People living with Alzeheimer’s or dementia are finding the pandemic is placing an increased burden on their lives.
Isolation brought on by the lack of social interaction is one of the causes.
Faye Forbes is a board member with the Alzheimer’s Society of Nova Scotia. She lives with dementia.
She said she’s lucky because she lives with her daughter, but she finds the isolation from community difficult.
“Community is very important to someone with Alzheimer’s or dementia,” said Forbes. “It keeps them active. It keeps their brain thinking and it’s fun.”
Linda Bird, the director of programs and services for the Alzheimer Society of Nova Scotia, said many of their social programs have had to be shut down because of provincial regulations, and also because it was decided it was the best choice to cancel programs.
She said their clientele is generally over 65 and at a heightened risk from COVID-19.

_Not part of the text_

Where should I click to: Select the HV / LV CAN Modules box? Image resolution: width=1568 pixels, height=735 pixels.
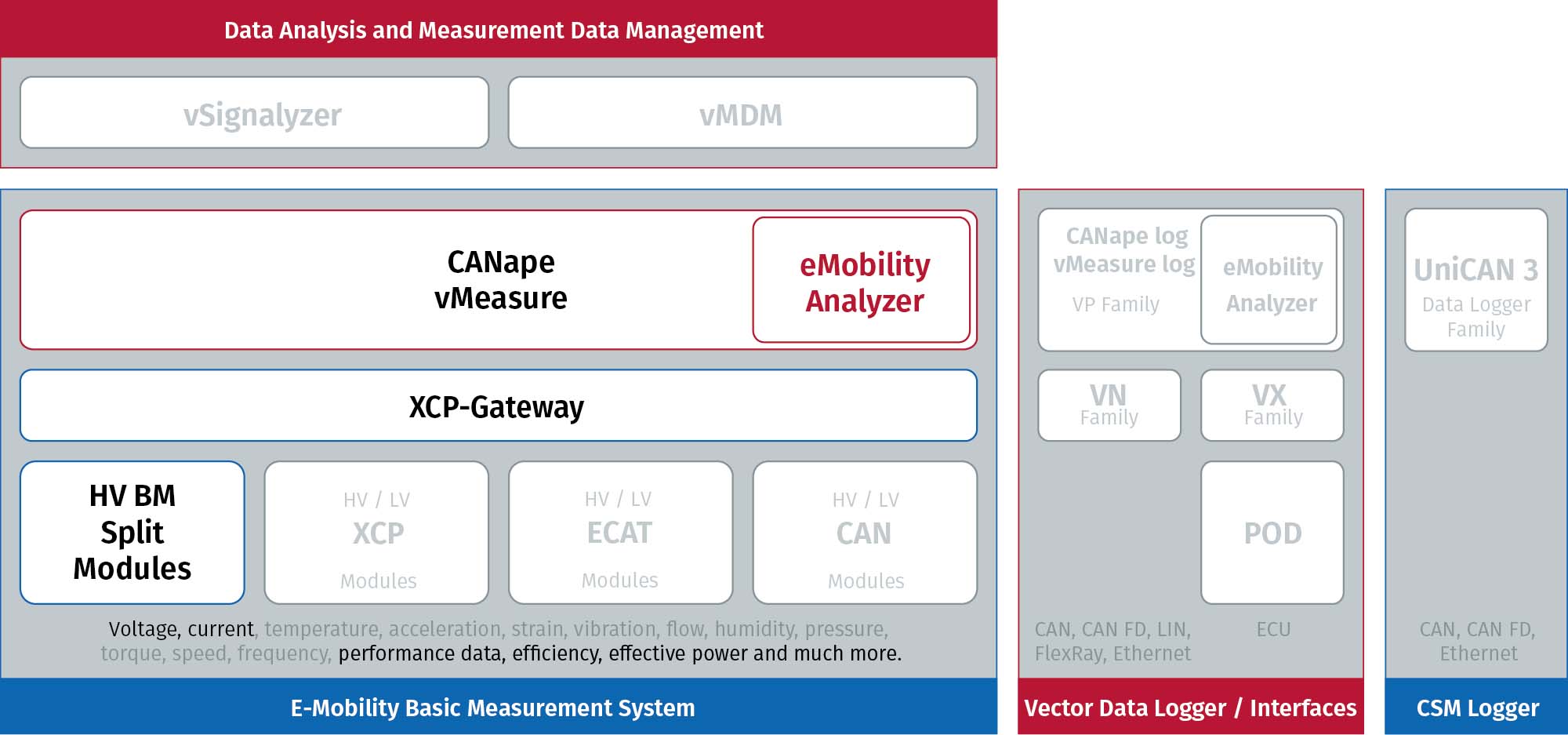point(865,533)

She said now that there is less attention on programs there can be more emphasis on providing support and information over the phone.
On top of programs being halted, it has become more difficult to get someone to come in to provide respite for caregivers. Some long-term care placements have been put on hold.
“They are getting tired, frustrated, and doing the best they can, but it’s hard,” Bird said of those providing care.
Increase in virtual communication
Forbes said online communication has definitely helped her during the pandemic.
“There’s also some good that came out of it because people have reached out in different ways that they wouldn’t normally have reached out, like Facetiming,” said Forbes.
There will be a Zoom panel Thursday evening to discuss the symptoms of Alzheimer’s and dementia and what can be done in support of those trying to cope.